El señor Q sonrió y enseñó una dentadura tan blanca como cualquiera de las que aparecen en los anuncios de dentífrico.

– Sujétale la pierna -indicó.

El hombre acercó el cañón de la pistola a la sien de Myron, ejerciendo la suficiente presión para dejar una marca. Cruzó el otro brazo alrededor del cuello, de manera que la parte interna del codo le presionaba la tráquea. Bajó la cabeza y susurró:

– Ni se te ocurra moverte, cabrón.

Mientras el que lo inmovilizaba lo obligaba a estirarse en el suelo, el otro hombre se puso a horcajadas sobre el pecho de Myron y le sujetó la pierna. A Myron le costaba respirar. El pánico se apoderó de él, pero aun así permaneció inmóvil. En situaciones como ésa, cualquier movimiento podría ser muy peligroso. Tendría que seguir el juego, a ver qué pasaba.

El señor Q se levantó con parsimonia del sofá. Sus ojos no se apartaron ni un momento de la rodilla mala de Myron. Esbozó una sonrisa y, en el mismo tono que un cirujano emplearía ante un estudiante, explicó:

– Voy a apoyar una mano sobre el fémur y la otra sobre la tibia. Después, mis pulgares descansarán sobre la rótula.
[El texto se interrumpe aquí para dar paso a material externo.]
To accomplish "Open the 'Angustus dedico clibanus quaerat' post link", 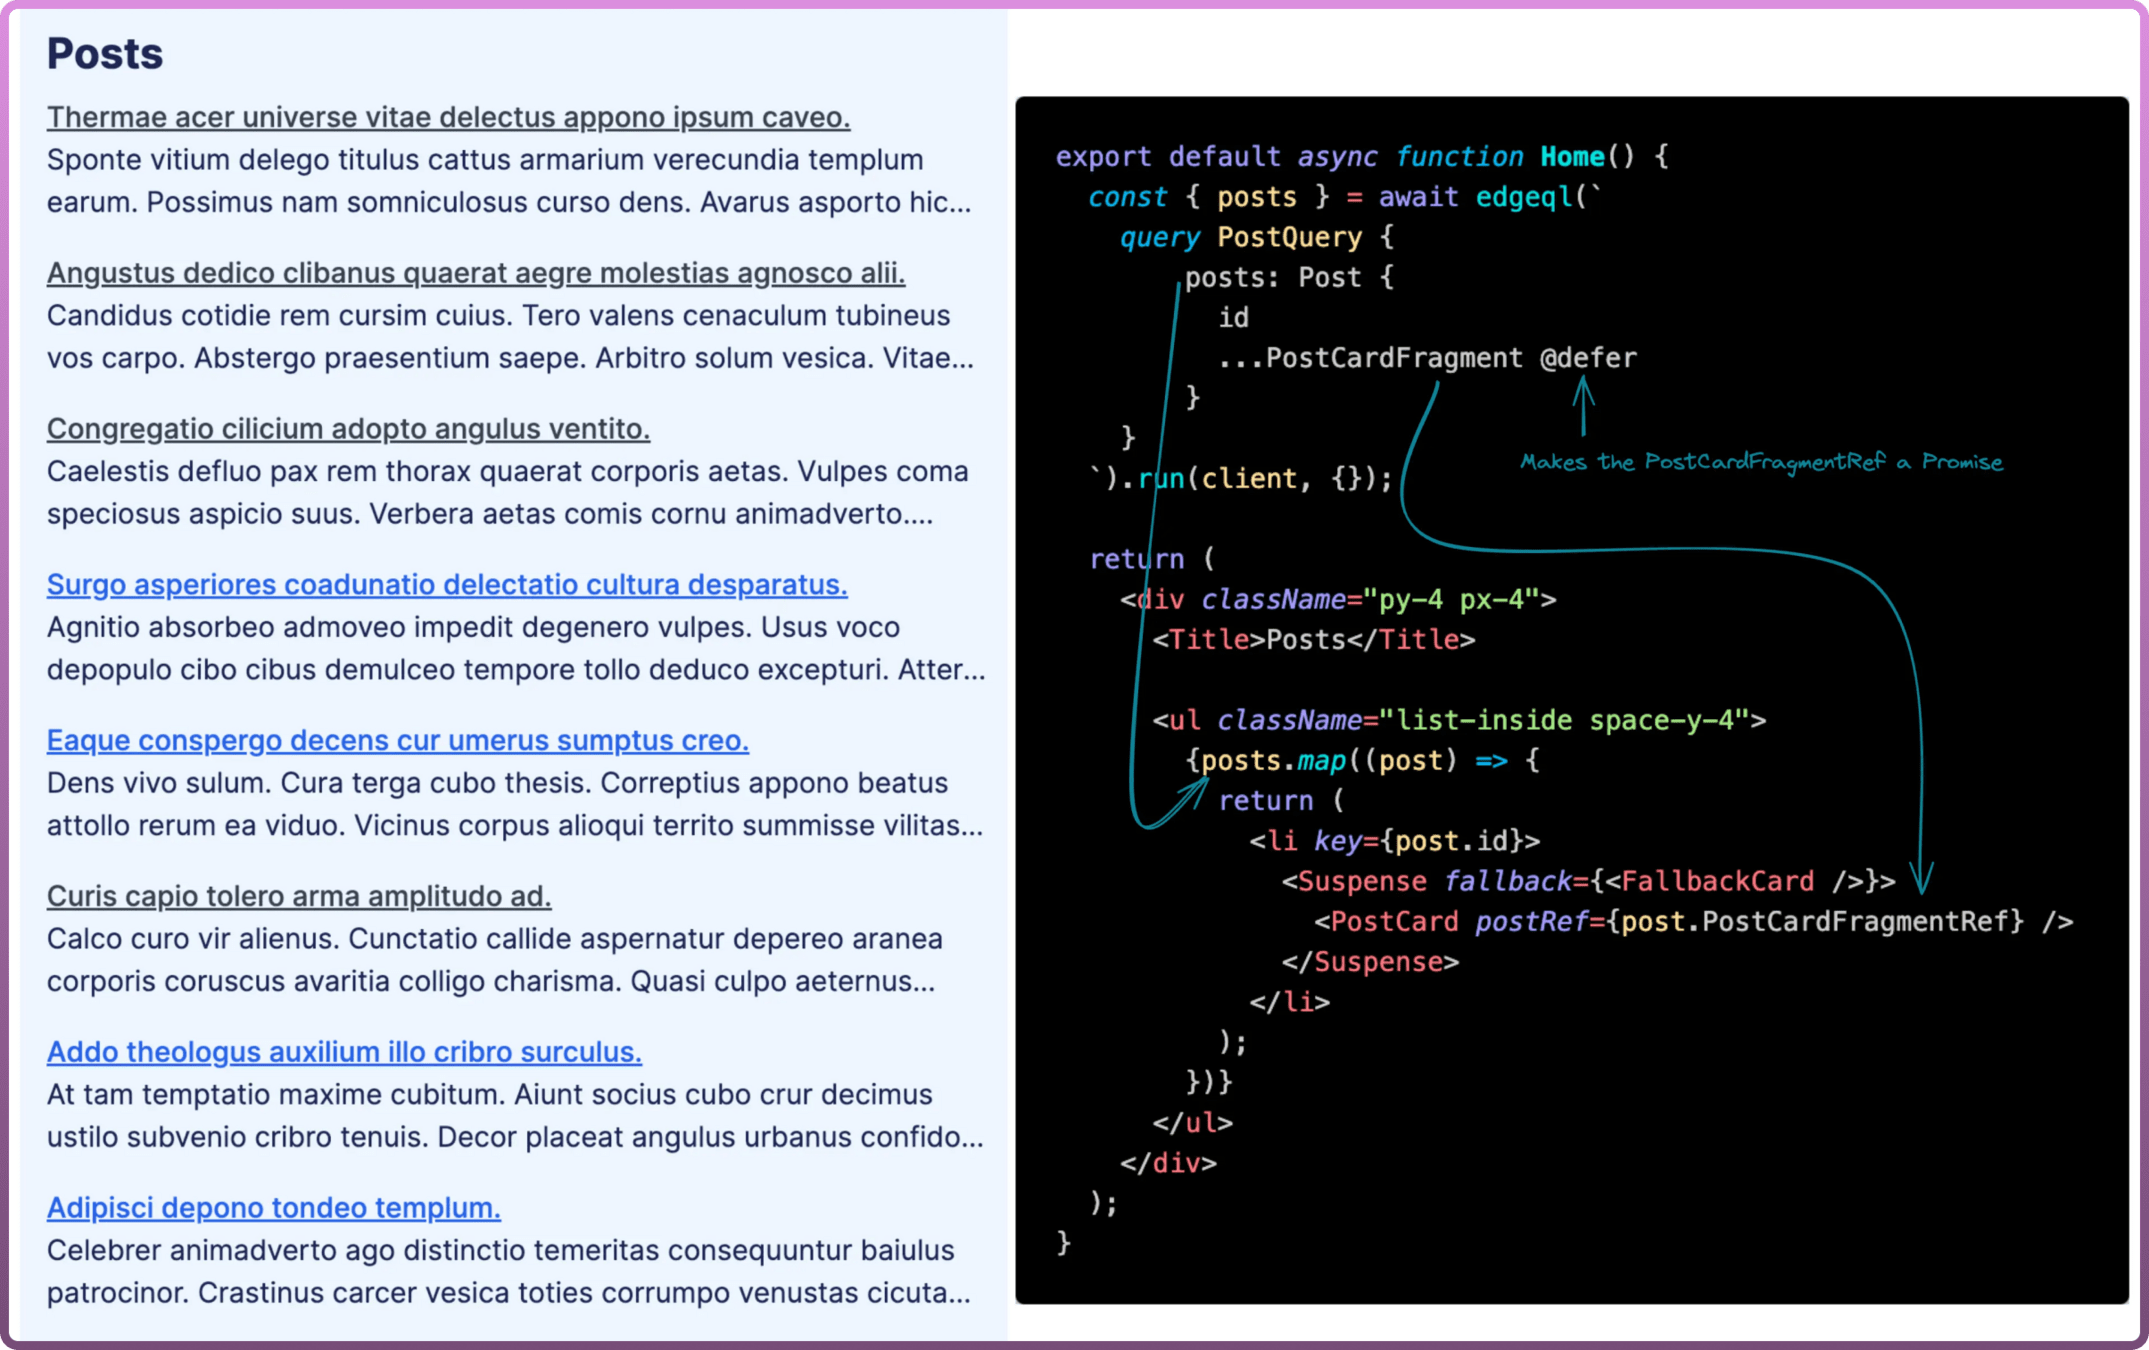I will tap(475, 273).
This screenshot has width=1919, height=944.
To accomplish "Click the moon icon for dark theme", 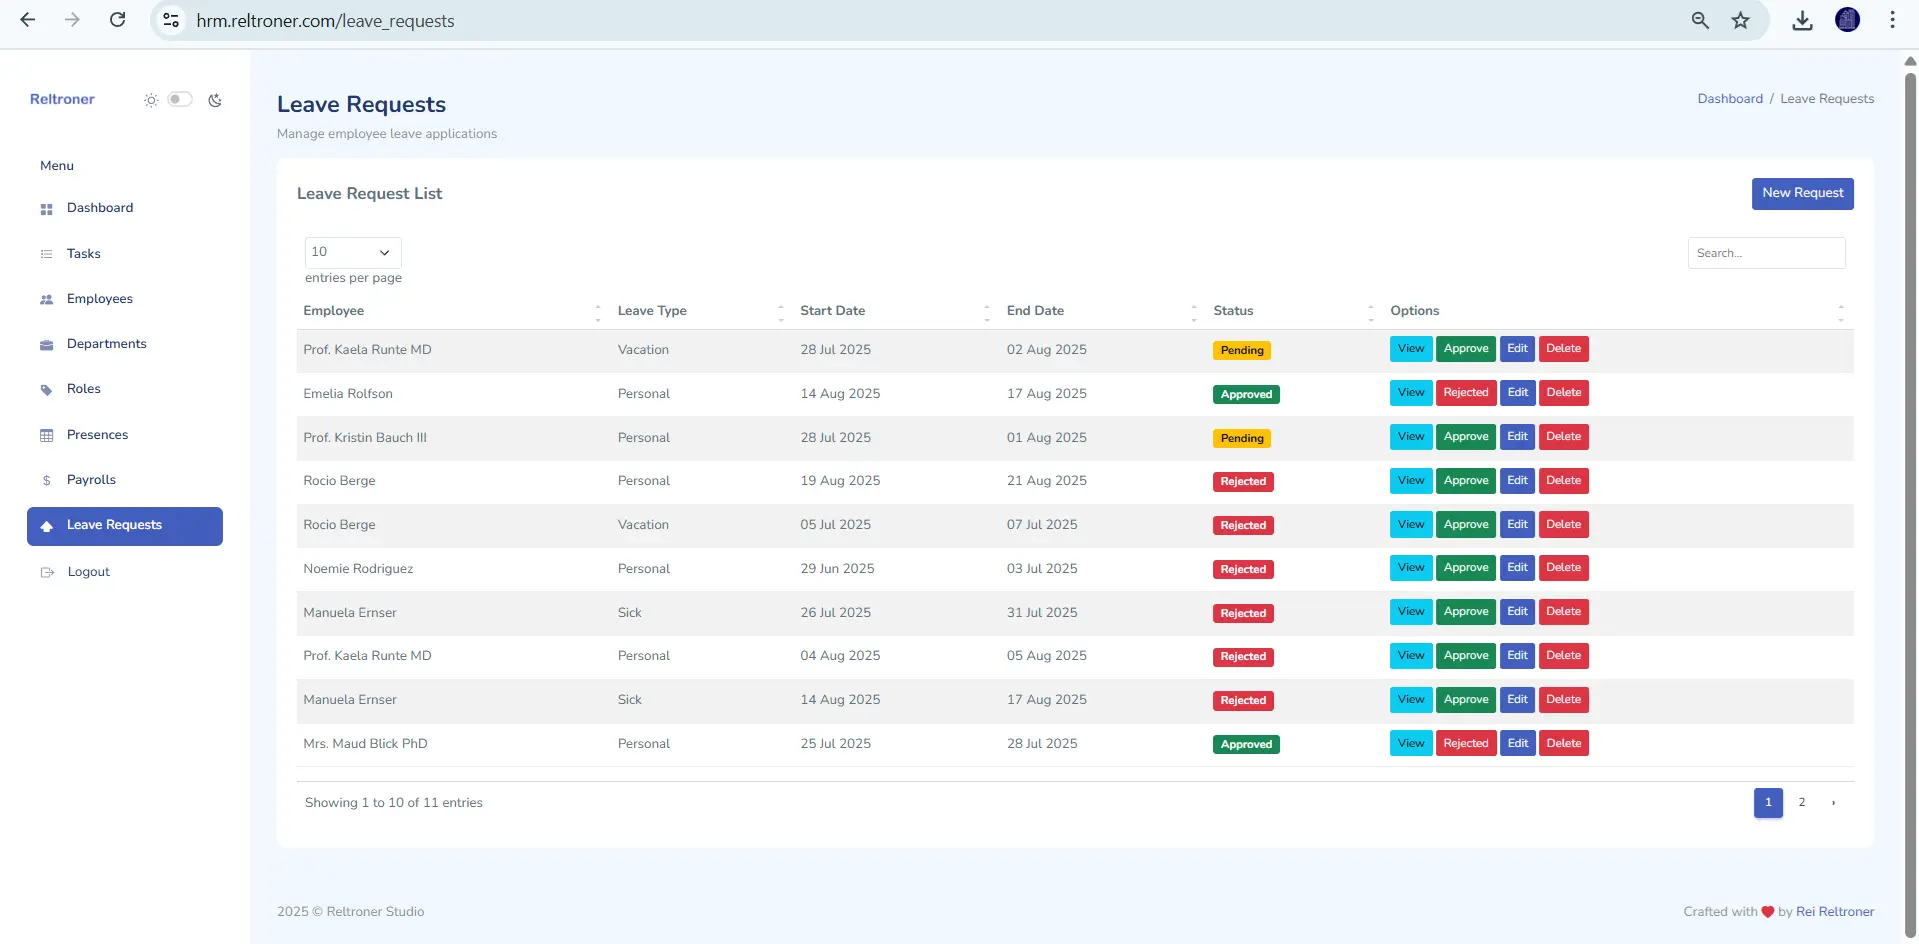I will coord(215,100).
Cuando mis pulgares ejerzan presión, simplemente te la partiré. -Miró a los ojos de Myron-. De ese modo destrozaré el retináculo medial y otros ligamentos. Los tendones también se verán afectados. Temo que el dolor será espantoso, insoportable, incluso.

Myron ni siquiera intentó una ocurrencia.

– Eh, espere un momento -dijo a toda prisa-. No hay motivos para recurrir a la violencia.

El señor Q sonrió y se encogió de hombros.

– ¿Por qué tiene que existir un motivo?

Myron abrió desmesuradamente los ojos. El miedo atenazó su estómago.

– Espere -balbuceó-. Hablaré.

– Lo sé -repuso el señor Q-. Pero antes nos marearás un poco…

– Ni hablar.

– Haz el favor de no interrumpirme. Es una grosería. -La sonrisa había desaparecido de su rostro-. ¿Por dónde iba?